** Exercise data follows **

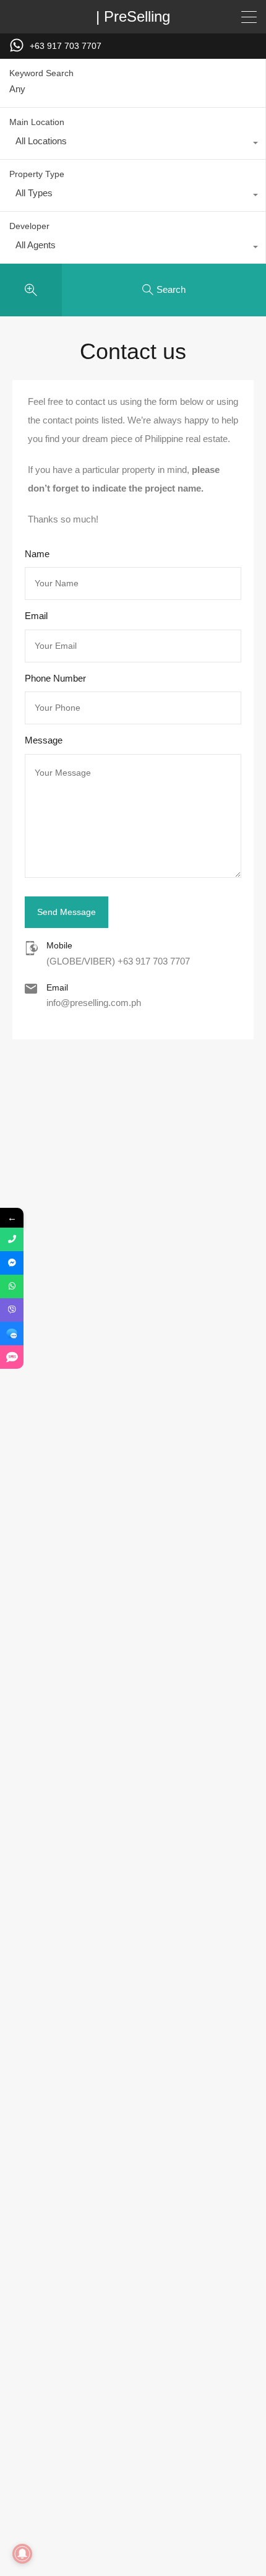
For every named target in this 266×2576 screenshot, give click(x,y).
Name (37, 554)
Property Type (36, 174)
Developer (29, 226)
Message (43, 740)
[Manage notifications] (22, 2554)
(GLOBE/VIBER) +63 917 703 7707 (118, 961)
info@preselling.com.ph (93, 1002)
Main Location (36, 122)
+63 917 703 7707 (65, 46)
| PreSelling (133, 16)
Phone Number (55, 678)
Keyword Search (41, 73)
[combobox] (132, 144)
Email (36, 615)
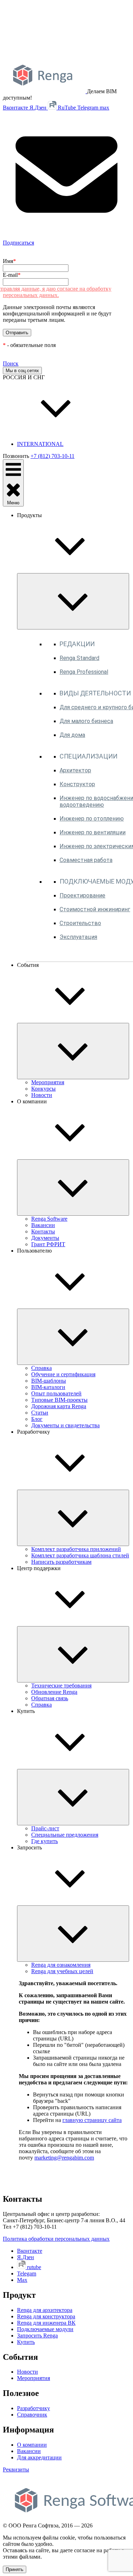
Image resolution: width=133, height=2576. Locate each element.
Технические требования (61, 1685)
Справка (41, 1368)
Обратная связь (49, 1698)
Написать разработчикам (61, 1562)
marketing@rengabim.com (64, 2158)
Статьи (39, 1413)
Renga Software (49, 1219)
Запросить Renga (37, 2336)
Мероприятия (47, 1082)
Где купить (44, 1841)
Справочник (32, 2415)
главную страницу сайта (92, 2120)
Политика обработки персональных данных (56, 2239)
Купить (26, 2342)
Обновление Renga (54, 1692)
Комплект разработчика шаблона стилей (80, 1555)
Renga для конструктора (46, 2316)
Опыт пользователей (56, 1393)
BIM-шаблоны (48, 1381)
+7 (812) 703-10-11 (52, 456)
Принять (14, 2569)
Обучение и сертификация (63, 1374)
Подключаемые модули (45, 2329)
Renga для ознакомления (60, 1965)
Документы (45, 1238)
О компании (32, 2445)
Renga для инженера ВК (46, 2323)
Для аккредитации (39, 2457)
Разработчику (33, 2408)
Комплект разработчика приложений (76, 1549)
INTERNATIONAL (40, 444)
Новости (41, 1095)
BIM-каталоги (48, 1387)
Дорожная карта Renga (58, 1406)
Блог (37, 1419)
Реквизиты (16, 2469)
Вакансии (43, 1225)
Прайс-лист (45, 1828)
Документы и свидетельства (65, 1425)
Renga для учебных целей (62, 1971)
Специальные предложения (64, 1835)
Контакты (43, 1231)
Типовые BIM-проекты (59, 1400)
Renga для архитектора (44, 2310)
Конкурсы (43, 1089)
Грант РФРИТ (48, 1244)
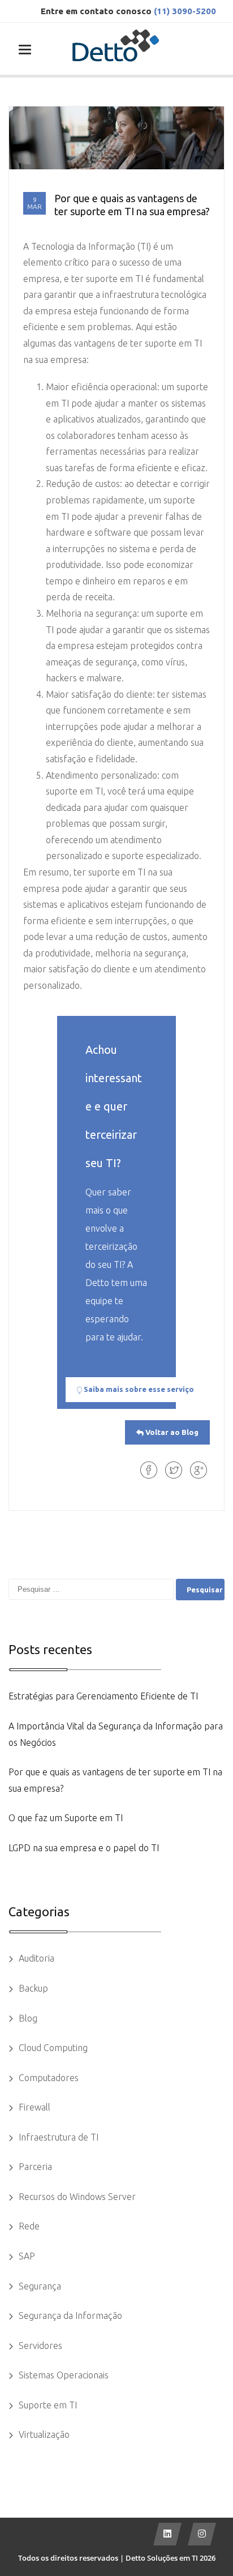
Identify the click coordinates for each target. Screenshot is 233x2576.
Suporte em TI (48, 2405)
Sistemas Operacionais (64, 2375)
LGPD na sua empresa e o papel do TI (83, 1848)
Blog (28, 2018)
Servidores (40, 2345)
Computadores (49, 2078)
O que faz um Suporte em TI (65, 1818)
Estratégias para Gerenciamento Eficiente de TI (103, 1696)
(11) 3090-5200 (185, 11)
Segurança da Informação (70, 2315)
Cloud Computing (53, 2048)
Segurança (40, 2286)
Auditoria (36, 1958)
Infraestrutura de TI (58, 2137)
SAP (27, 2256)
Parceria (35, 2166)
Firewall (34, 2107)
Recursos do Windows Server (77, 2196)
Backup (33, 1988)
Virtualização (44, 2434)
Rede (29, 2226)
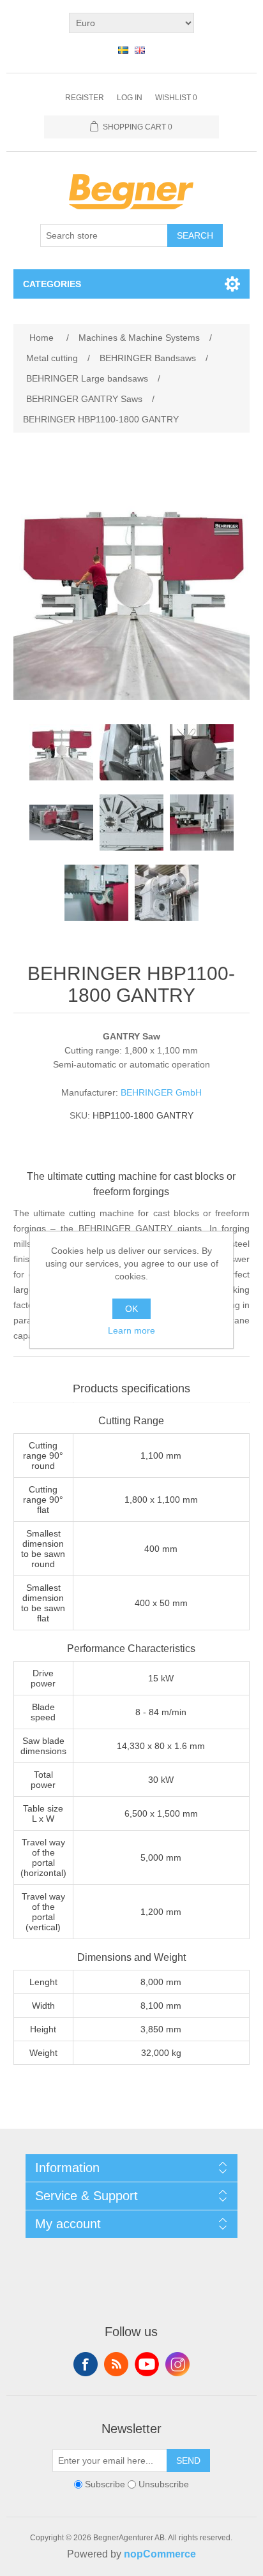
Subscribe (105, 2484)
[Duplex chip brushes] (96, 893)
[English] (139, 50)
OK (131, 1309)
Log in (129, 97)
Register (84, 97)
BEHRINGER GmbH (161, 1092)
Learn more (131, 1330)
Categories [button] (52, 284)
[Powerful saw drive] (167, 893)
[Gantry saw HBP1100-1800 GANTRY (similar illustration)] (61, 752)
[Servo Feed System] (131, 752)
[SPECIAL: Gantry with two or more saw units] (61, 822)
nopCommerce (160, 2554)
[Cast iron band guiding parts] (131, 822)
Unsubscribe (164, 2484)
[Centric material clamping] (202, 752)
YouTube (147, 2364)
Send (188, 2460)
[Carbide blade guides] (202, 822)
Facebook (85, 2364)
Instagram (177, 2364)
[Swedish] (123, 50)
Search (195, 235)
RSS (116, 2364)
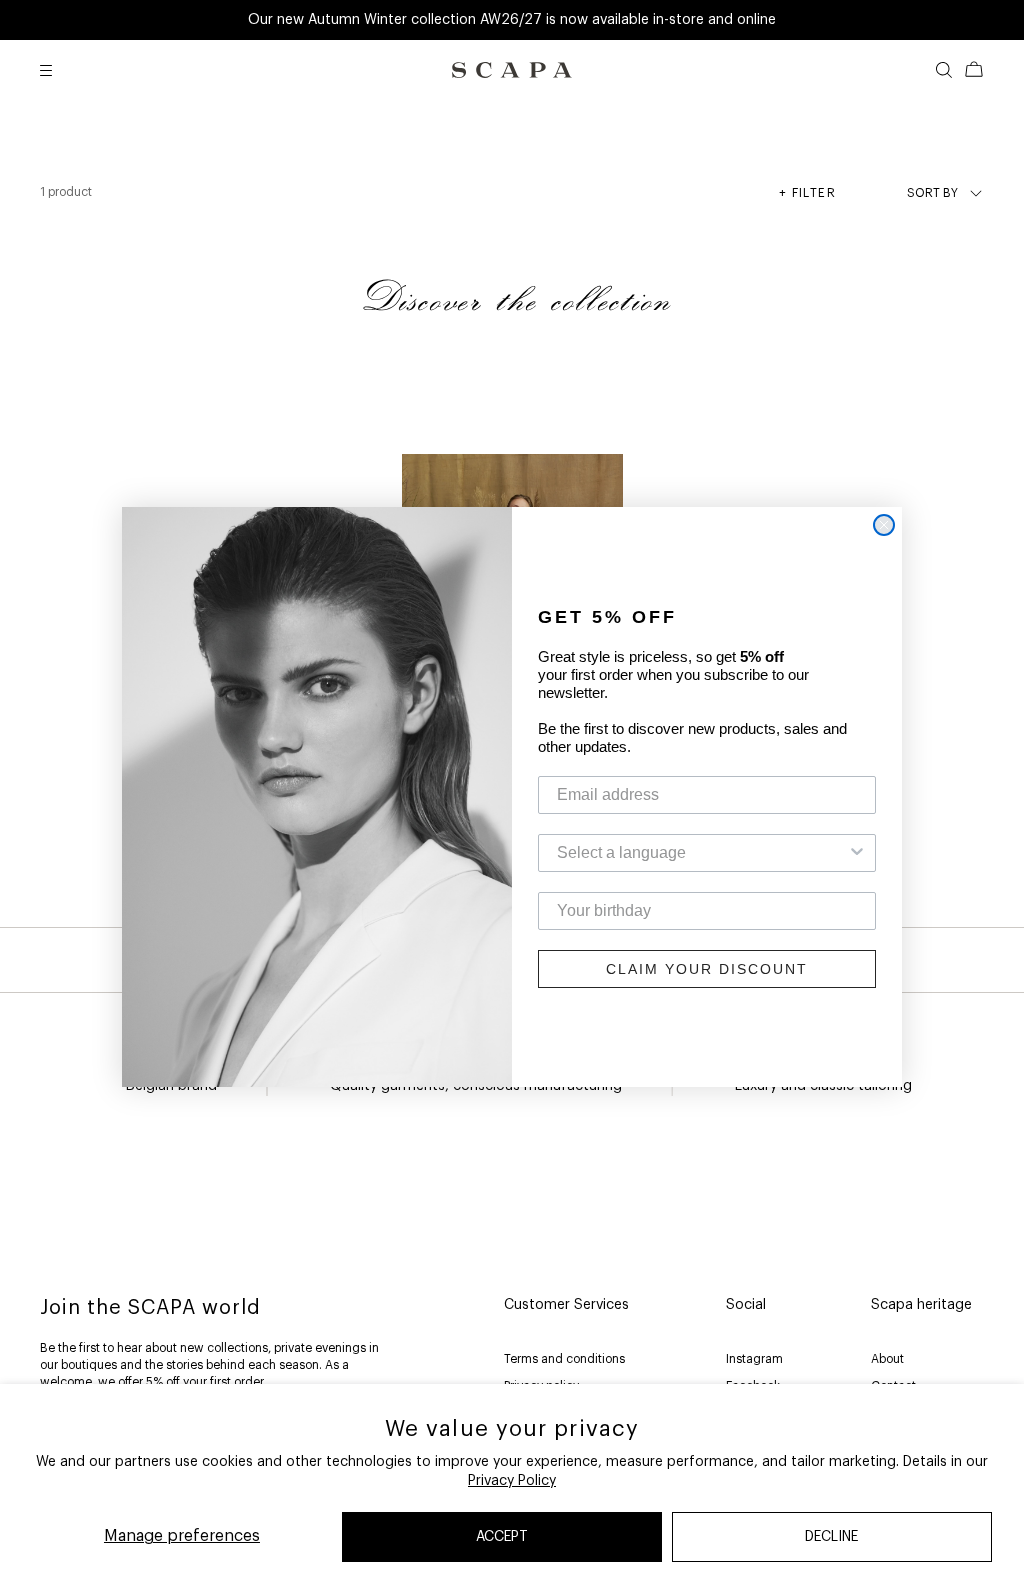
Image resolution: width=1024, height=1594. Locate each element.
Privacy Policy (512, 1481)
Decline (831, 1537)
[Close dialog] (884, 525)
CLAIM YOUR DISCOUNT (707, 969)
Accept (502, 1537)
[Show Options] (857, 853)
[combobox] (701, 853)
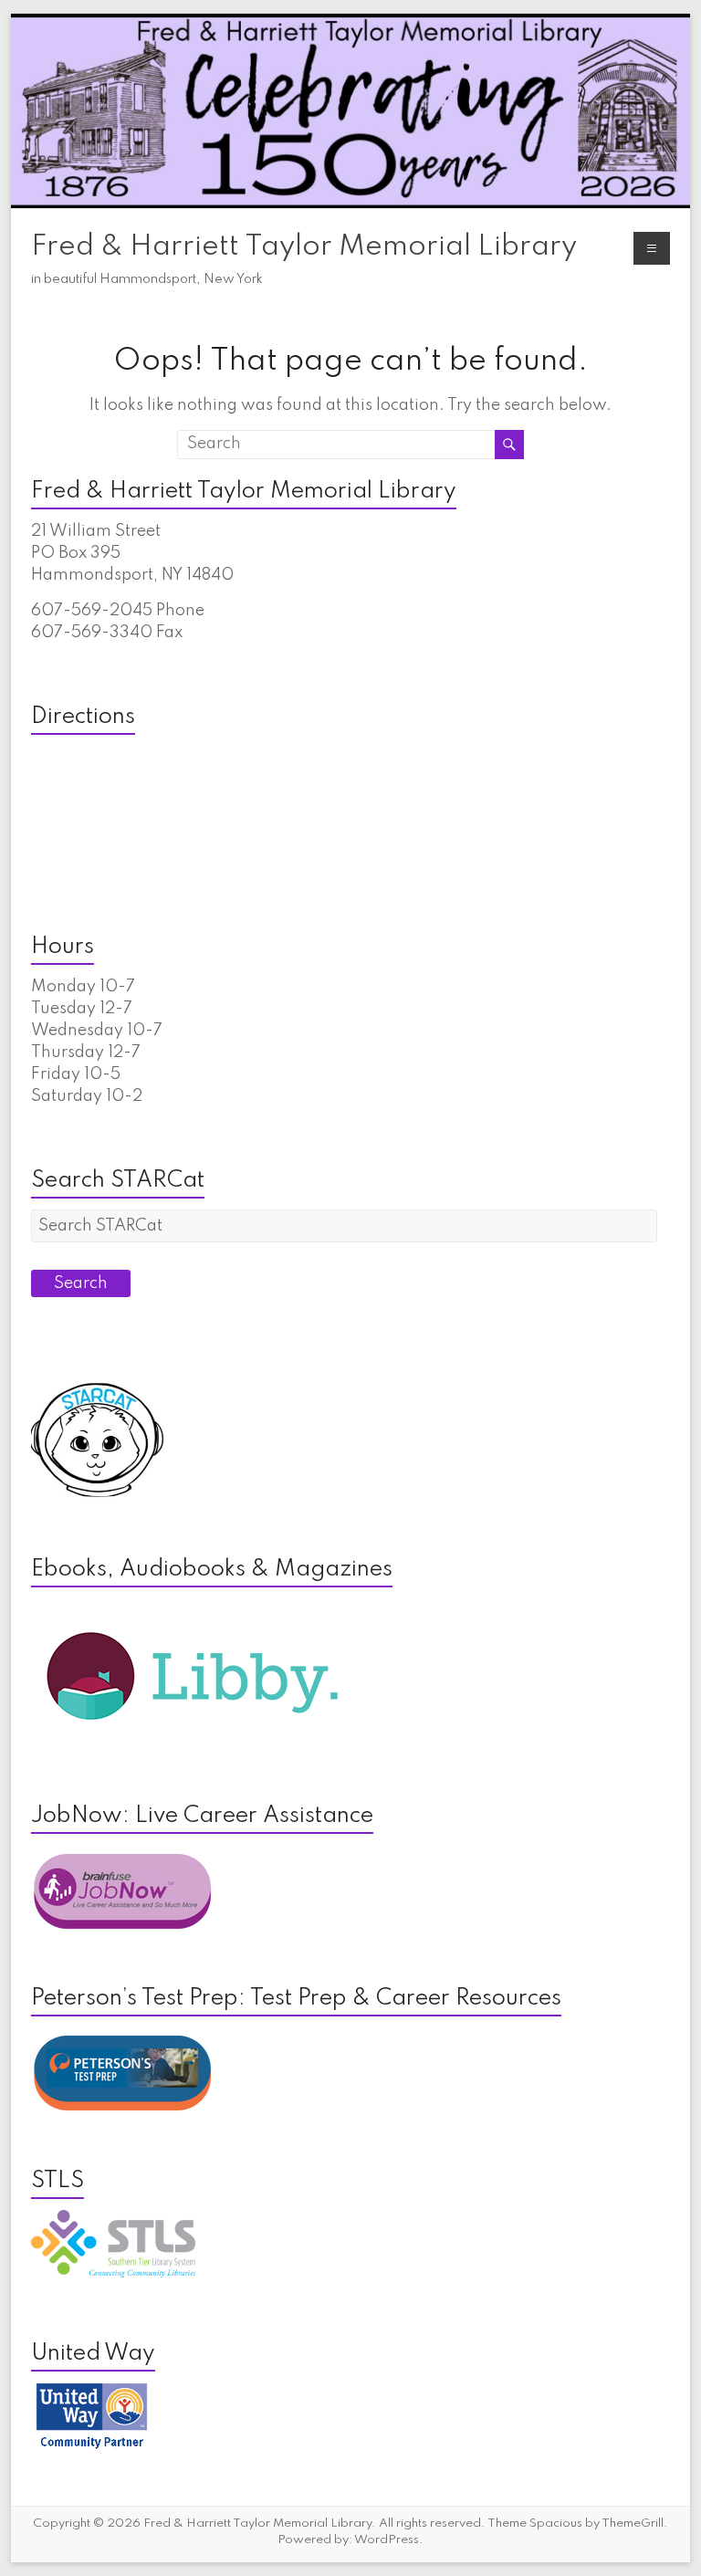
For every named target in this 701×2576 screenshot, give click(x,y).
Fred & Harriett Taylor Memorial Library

** End of Exercise data **

Set down all the entries exactly as they appear, but skip any pictures.

__Exercise output__.
For every named target in this 266×2576 screenshot, give click(x,y).
Name (37, 554)
Property Type (36, 174)
Developer (29, 226)
Message (43, 740)
[Manage notifications] (22, 2554)
(GLOBE/VIBER) +63 917 703 7707 (118, 961)
info@preselling.com.ph (93, 1002)
Main Location (36, 122)
+63 917 703 7707 (65, 46)
| PreSelling (133, 16)
Phone Number (55, 678)
Keyword Search (41, 73)
[combobox] (132, 144)
Email (36, 615)
Image resolution: width=133, height=2576. Locate each element.
Технические требования (61, 1685)
Справка (41, 1368)
Обратная связь (49, 1698)
Написать разработчикам (61, 1562)
marketing@rengabim.com (64, 2158)
Статьи (39, 1413)
Renga Software (49, 1219)
Запросить Renga (37, 2336)
Мероприятия (47, 1082)
Где купить (44, 1841)
Справочник (32, 2415)
главную страницу сайта (92, 2120)
Политика обработки персональных данных (56, 2239)
Купить (26, 2342)
Обновление Renga (54, 1692)
Комплект разработчика шаблона стилей (80, 1555)
Renga для конструктора (46, 2316)
Опыт пользователей (56, 1393)
BIM-шаблоны (48, 1381)
+7 (812) 703-10-11 (52, 456)
Принять (14, 2569)
Обучение и сертификация (63, 1374)
Подключаемые модули (45, 2329)
Renga для ознакомления (60, 1965)
Документы (45, 1238)
О компании (32, 2445)
Renga для инженера ВК (46, 2323)
Для аккредитации (39, 2457)
Разработчику (33, 2408)
Комплект разработчика приложений (76, 1549)
INTERNATIONAL (40, 444)
Новости (41, 1095)
BIM-каталоги (48, 1387)
Дорожная карта Renga (58, 1406)
Блог (37, 1419)
Реквизиты (16, 2469)
Вакансии (43, 1225)
Прайс-лист (45, 1828)
Документы и свидетельства (65, 1425)
Renga для учебных целей (62, 1971)
Специальные предложения (64, 1835)
Контакты (43, 1231)
Типовые BIM-проекты (59, 1400)
Renga для архитектора (44, 2310)
Конкурсы (43, 1089)
Грант РФРИТ (48, 1244)
Identify the click coordinates for each target. Screenshot is 233x2576.
Suporte em TI (48, 2405)
Sistemas Operacionais (64, 2375)
LGPD na sua empresa e o papel do TI (83, 1848)
Blog (28, 2018)
Servidores (40, 2345)
Computadores (49, 2078)
O que faz um Suporte em TI (65, 1818)
Estratégias para Gerenciamento Eficiente de TI (103, 1696)
(11) 3090-5200 (185, 11)
Segurança da Informação (70, 2315)
Cloud Computing (53, 2048)
Segurança (40, 2286)
Auditoria (36, 1958)
Infraestrutura de TI (58, 2137)
SAP (27, 2256)
Parceria (35, 2166)
Firewall (34, 2107)
Recursos do Windows Server (77, 2196)
Backup (33, 1988)
Virtualização (44, 2434)
Rede (29, 2226)
Subscribe (105, 2484)
[Duplex chip brushes] (96, 893)
[English] (139, 50)
OK (131, 1309)
Log in (129, 97)
Register (84, 97)
BEHRINGER GmbH (161, 1092)
Learn more (131, 1330)
Categories [button] (52, 284)
[Powerful saw drive] (167, 893)
[Gantry saw HBP1100-1800 GANTRY (similar illustration)] (61, 752)
[Servo Feed System] (131, 752)
[SPECIAL: Gantry with two or more saw units] (61, 822)
nopCommerce (160, 2554)
[Cast iron band guiding parts] (131, 822)
Unsubscribe (164, 2484)
[Centric material clamping] (202, 752)
YouTube (147, 2364)
Send (188, 2460)
[Carbide blade guides] (202, 822)
Facebook (85, 2364)
Instagram (177, 2364)
[Swedish] (123, 50)
Search (195, 235)
RSS (116, 2364)
Image resolution: width=1024, height=1594. Locate each element.
Privacy Policy (512, 1481)
Decline (831, 1537)
[Close dialog] (884, 525)
CLAIM YOUR DISCOUNT (707, 969)
Accept (502, 1537)
[Show Options] (857, 853)
[combobox] (701, 853)
For every named target in this 701×2576 screenshot, give click(x,y).
Fred & Harriett Taylor Memorial Library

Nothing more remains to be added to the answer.